De Moreville was perplexed in the extreme. He felt that he was in a dilemma. If he answered “Yes,” what would that woman think but that he was leading her son away as a sheep is led to the slaughter? If he answered “No,” how pitiful and contemptible would seem the policy of himself and the confederate barons, who had industriously propagated a rumour so damaging to the king’s character for humanity! In his embarrassment De Moreville remained silent.

“My lord, why answer you not?” exclaimed the lady in peremptory accents. “I ask again, is it true, or is it not true, that the Welsh hostages were hanged by command of the king?”

“Madam,” replied De Moreville, when thus pressed, “I know not. I have heard, indeed, that they were hanged, but I cannot speak with certainty as to the truth of the rumour.”

Dame Isabel raised her eyes imploringly to heaven, changed colour, and fell swooning into the arms of her women. Ere she recovered, De Moreville had gained the courtyard, mounted his charger, and, with Oliver riding mutely by his side, taken his way slowly up the glade and over the frost-bound sward towards the great northern road.

And Oliver’s heart was sad; and as he turned his head to look once more at the home of his fathers he could not help contrasting his departure with that which had taken place when, full of life, and hope, and ambition, he left Oakmede, after a brief visit, to embark for Spain. But as the horsemen set their faces towards London his spirits began to rise, for everywhere that day the signs and sounds of joy and rejoicing met the eye and ear, and the faces of the populace of every village and hamlet through which they passed wore an expression of contentment and jollity.

In the reign of King John, indeed, as in modern days, no national holiday nor any festival of the Christian Church was the occasion of so much merriment and festivity in England as Christmas. Even May Day, when the inhabitants of every town and village “brought the summer home,” and lads and lasses danced with jocund glee around the maypole, and even Midsummer Eve, or the vigil of St. John the Baptist, when great fires were kindled to typify the saint of the day, who has been described as “a burning and shining light,” were held to be of quite inferior importance by the people over whom the Plantagenets reigned. Nowhere throughout Europe was Christmas so joyously and so thoroughly celebrated.

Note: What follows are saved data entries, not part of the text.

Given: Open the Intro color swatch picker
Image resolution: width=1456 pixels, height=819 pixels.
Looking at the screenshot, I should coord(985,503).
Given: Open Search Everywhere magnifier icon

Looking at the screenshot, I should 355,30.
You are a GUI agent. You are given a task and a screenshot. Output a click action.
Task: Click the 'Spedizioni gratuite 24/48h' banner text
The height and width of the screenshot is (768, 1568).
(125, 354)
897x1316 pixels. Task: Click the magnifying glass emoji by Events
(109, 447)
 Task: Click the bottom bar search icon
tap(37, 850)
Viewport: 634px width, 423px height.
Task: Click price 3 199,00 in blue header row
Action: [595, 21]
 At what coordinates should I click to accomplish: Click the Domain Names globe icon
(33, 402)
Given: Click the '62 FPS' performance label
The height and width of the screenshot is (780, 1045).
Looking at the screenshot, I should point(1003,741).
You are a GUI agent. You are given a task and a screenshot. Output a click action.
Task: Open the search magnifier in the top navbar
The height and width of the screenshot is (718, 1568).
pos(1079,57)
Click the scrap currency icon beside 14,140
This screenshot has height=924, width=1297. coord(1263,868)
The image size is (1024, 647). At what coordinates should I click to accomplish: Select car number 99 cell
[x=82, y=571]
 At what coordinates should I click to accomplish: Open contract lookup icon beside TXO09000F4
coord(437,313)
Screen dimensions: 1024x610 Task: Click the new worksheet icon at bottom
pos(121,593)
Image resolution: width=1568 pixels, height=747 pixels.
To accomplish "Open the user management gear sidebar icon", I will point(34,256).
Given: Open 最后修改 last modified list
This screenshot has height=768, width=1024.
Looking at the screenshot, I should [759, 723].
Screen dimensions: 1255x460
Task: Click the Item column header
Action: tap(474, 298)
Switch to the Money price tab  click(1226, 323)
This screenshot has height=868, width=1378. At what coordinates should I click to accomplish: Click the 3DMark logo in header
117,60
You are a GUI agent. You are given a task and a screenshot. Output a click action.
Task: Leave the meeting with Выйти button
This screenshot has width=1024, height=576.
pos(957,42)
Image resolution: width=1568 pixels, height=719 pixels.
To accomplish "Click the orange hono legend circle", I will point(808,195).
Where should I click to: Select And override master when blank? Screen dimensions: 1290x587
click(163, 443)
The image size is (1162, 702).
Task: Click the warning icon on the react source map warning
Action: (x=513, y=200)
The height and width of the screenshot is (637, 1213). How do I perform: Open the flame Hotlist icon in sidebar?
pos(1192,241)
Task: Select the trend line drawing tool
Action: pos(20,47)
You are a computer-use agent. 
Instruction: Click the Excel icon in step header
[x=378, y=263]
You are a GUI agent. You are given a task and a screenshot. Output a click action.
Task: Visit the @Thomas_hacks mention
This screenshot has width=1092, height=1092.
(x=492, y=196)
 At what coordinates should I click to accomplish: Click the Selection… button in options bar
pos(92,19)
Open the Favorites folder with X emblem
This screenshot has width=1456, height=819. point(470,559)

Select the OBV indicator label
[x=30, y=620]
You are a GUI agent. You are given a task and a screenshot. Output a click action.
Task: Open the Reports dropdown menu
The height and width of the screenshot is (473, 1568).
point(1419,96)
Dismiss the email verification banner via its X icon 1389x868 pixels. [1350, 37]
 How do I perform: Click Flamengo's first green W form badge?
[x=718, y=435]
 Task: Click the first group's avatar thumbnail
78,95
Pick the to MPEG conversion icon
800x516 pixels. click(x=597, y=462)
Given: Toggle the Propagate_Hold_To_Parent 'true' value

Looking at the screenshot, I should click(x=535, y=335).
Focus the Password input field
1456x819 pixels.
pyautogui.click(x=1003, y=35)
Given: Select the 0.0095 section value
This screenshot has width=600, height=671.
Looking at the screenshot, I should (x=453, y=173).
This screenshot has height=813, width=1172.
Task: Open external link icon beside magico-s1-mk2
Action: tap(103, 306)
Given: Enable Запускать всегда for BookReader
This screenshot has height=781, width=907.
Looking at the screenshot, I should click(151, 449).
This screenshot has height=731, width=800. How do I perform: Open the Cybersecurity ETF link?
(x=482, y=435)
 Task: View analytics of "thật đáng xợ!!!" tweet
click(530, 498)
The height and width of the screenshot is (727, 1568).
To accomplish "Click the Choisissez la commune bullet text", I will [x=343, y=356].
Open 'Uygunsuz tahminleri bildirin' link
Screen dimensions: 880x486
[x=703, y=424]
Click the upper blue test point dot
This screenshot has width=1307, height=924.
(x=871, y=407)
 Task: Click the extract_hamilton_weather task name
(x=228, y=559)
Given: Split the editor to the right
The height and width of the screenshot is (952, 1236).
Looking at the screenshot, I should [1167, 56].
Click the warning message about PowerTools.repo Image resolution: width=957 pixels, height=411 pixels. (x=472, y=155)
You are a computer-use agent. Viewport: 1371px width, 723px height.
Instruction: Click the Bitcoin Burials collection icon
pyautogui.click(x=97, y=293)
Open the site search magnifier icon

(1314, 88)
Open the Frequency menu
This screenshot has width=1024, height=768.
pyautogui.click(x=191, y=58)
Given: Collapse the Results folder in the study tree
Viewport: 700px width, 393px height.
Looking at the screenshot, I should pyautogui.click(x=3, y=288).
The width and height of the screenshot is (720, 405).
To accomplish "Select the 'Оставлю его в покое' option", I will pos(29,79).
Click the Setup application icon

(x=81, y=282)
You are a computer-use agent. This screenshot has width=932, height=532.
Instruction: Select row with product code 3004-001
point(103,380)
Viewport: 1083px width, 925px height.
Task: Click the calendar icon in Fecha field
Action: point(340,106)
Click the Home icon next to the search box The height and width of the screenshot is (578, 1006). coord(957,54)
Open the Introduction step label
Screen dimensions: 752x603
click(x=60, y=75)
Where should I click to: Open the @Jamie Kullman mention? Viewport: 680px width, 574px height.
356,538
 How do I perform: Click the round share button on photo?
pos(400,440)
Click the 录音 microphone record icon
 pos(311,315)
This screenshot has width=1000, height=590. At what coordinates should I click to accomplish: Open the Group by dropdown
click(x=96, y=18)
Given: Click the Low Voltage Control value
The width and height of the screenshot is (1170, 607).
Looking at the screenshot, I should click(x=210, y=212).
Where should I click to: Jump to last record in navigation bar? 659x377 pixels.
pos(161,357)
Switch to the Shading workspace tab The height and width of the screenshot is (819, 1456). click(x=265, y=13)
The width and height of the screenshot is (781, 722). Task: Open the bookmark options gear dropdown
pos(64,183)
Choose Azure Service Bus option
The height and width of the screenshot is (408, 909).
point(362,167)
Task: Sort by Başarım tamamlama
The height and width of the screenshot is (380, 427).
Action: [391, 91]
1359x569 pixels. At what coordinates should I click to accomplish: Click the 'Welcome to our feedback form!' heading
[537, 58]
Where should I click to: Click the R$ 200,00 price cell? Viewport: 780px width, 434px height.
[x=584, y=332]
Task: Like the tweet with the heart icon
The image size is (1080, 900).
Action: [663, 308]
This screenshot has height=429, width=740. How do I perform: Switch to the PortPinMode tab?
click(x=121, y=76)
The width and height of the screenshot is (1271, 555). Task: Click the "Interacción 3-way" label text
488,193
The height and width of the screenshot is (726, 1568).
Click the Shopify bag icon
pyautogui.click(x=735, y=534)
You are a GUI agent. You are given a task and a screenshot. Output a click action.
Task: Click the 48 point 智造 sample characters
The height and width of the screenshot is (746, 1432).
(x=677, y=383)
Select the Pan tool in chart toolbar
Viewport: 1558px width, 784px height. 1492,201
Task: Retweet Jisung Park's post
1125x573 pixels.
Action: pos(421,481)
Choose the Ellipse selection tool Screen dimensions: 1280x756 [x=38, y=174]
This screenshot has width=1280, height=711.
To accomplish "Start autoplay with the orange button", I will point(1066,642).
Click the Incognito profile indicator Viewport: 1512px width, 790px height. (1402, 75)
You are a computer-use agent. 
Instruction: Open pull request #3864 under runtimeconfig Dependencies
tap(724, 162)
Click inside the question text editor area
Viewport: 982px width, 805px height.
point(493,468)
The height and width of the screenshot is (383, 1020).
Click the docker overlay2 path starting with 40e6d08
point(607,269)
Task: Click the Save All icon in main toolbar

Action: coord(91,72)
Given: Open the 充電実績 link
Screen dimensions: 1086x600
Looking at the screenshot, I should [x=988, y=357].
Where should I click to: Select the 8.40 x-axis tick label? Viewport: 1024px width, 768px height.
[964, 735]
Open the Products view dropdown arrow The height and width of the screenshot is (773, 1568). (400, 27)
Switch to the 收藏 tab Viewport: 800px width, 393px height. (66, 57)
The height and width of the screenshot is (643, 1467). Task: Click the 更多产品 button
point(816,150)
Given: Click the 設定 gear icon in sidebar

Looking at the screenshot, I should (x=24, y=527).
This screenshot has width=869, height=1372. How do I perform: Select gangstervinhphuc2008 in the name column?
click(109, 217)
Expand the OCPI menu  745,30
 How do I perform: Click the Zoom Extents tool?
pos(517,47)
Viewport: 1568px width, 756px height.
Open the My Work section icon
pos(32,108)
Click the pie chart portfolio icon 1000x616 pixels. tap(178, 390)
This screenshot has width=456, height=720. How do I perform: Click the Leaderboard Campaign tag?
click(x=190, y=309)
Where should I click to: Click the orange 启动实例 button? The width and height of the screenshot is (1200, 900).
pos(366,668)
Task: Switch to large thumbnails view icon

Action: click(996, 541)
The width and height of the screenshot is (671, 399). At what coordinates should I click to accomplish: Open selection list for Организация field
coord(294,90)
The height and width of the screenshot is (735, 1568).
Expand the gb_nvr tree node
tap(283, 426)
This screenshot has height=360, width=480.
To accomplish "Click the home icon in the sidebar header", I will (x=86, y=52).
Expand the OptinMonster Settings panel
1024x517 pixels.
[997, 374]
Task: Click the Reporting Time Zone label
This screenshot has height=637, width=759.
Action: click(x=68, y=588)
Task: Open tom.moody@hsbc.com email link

Other nations in Christendom did, indeed, show their respect for the anniversary of their Redeemer’s birth with sincere and praiseworthy enthusiasm. But between England and other countries there was this remarkable distinction, that while foreigners commemorated the annually returning season chiefly with devotional exercises, Englishmen of all ranks gave themselves up to jollity, and good fellowship, and good cheer.

No sooner, indeed, did the Christmas holidays, after being long wearied for, arrive, than, from Cornwall to the borders of the Tweed, labour ceased and care was thrown to the winds, and from end to end the land rang with gladness and song. On St. Thomas’s Day began the nocturnal music called “waits,” which continued till Christmas, and everywhere carols were trolled and masquerades performed. The towns assumed a sylvan aspect, and the churches were converted into leafy tabernacles, and in the streets standards were set up and decked with evergreens, and around them young and old danced joyously to music.

Nor was it only in streets and public places that mirth and joviality prevailed. Far otherwise was the case. The houses were decked with branches of holly and ivy for the occasion, and in the abodes of the wealthy, at least, there was no lack of good cheer. Amid frolic and jest large and luxurious dishes were not forgotten or neglected, especially the boar’s head, which was brought to the board and placed thereon in a large silver platter to the sound of musical instruments. But the good cheer was by no means confined to the wealthy. Even the poorest did not on such a day lack the opportunity of being blithe and merry.

Nevertheless Christmas did not pass without its terrors to the superstitious – in that, as in every age, a large proportion of the population. It was believed that at night demons were abroad and on the watch for their prey, and that men were suddenly metamorphosed into wolves, who were called “were-wolves,” and who raged more fiercely against the human race and all creatures not fierce by nature than even the ferocious animals whose shape they were made to assume, attacking houses, tearing down the doors, destroying the inmates, descending into the cellars, drinking mead and beer, and leaving the empty casks heaped one upon another.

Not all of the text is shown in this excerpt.